Aimee Oxarart ’18 was recently named assistant principal at Bloomington Junior High School in District 87. Having served in a full-time, half-year internship at the school, her transition to the leadership team has been seamless.
Ben Hutley ’17 is beginning his second year as principal of Ridgeview Elementary School in Colfax. While Hutley spent a career teaching at the secondary level,
the experiences in his full-time internship in Bloomington District 87 gave him opportunities to lead at all levels.
Moe Backe ’17 Throughout her internship year, Moe Backeoperated as the leader for a small rural school in McLean County Unit 5. Just two years later, she was named director of elementary education for the same district.
Patricia Valente ’16 has dedicated her career to serving English language learners. During her internship, she found many ways to apply the content of the competencies
to the improvement of related programs.
Megahan Bagby ’18 was a principal intern while teaching full time and coaching softball at Tremont High School. Her principal, Sean Berry, did an excellent job including Bagby in administrative activities throughout the school year. Bagby led the School Improvement Team as it explored the implementation of Standards Based Grading. She is now the assistant
principal at Dunlap High School after completing her degree in May.
Jennifer McCoy ’16 is in her third year as associate principal at Parkside Junior High School in Normal.
Megan Howard ’17 is beginning her second year as principal at Porta Junior High School in Petersburg.
Christine Paxson ’16 serves as the curriculum coordinator for the Illinois State University Laboratory Schools. Upon graduation, Paxson immediately enrolled in the department’s P–12 doctoral program.
Natalie Shumaker ’18 was a principal intern who earned her first administrative position while she was completing the internship. She began her principal internship in August 2017, and by October 2017, she was acting as an assistant principal when there was an unexpected resignation. One reason she was selected for the job is that she was already prepared to evaluate teachers, having completed Growth Through Learning Modules through EAF 434: Supervision for Learning Environments. She has continued in the position upon earning her degree
Jamie Hartrich ’16 is in her third year as principal of St. Mary’s School in Bloomington. She was the first parochial school intern in the new principal preparation program.

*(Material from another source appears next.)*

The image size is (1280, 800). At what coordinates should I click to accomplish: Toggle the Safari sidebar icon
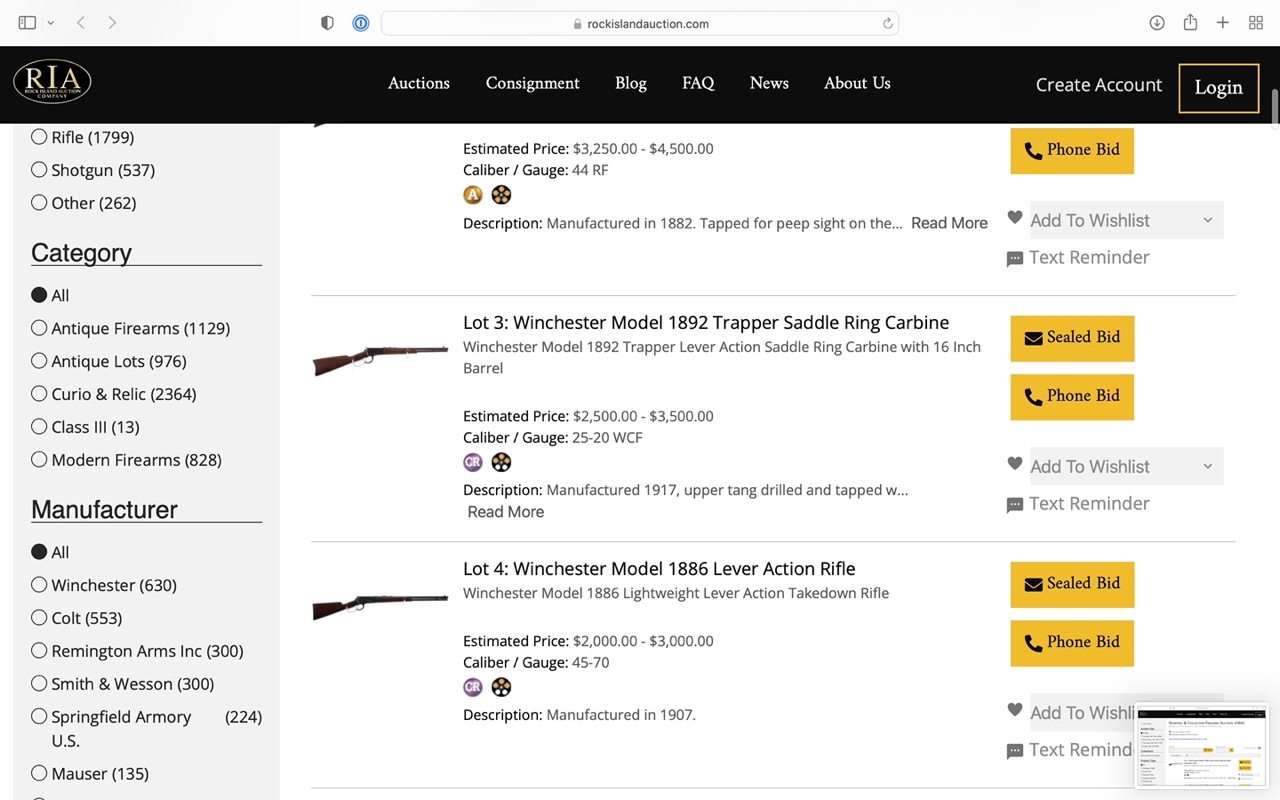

Ashley Schittker ’18 is the newly appointed associate director of special education in Bloomington Public Schools District 87, she is applying her skills and knowledge to support children with special needs as well as their families, teachers, and principals.
Stacie France ’16 served as an associate principal in the McLean County Unit 5 School District for two years and is beginning her first year as principal of Kingsley Junior High School. The school has received a grant to address professional development focused on restorative practices.
Holly Cox ’18 is the assistant principal at Sugar Creek Elementary School in the McLean County Unit 5 School District.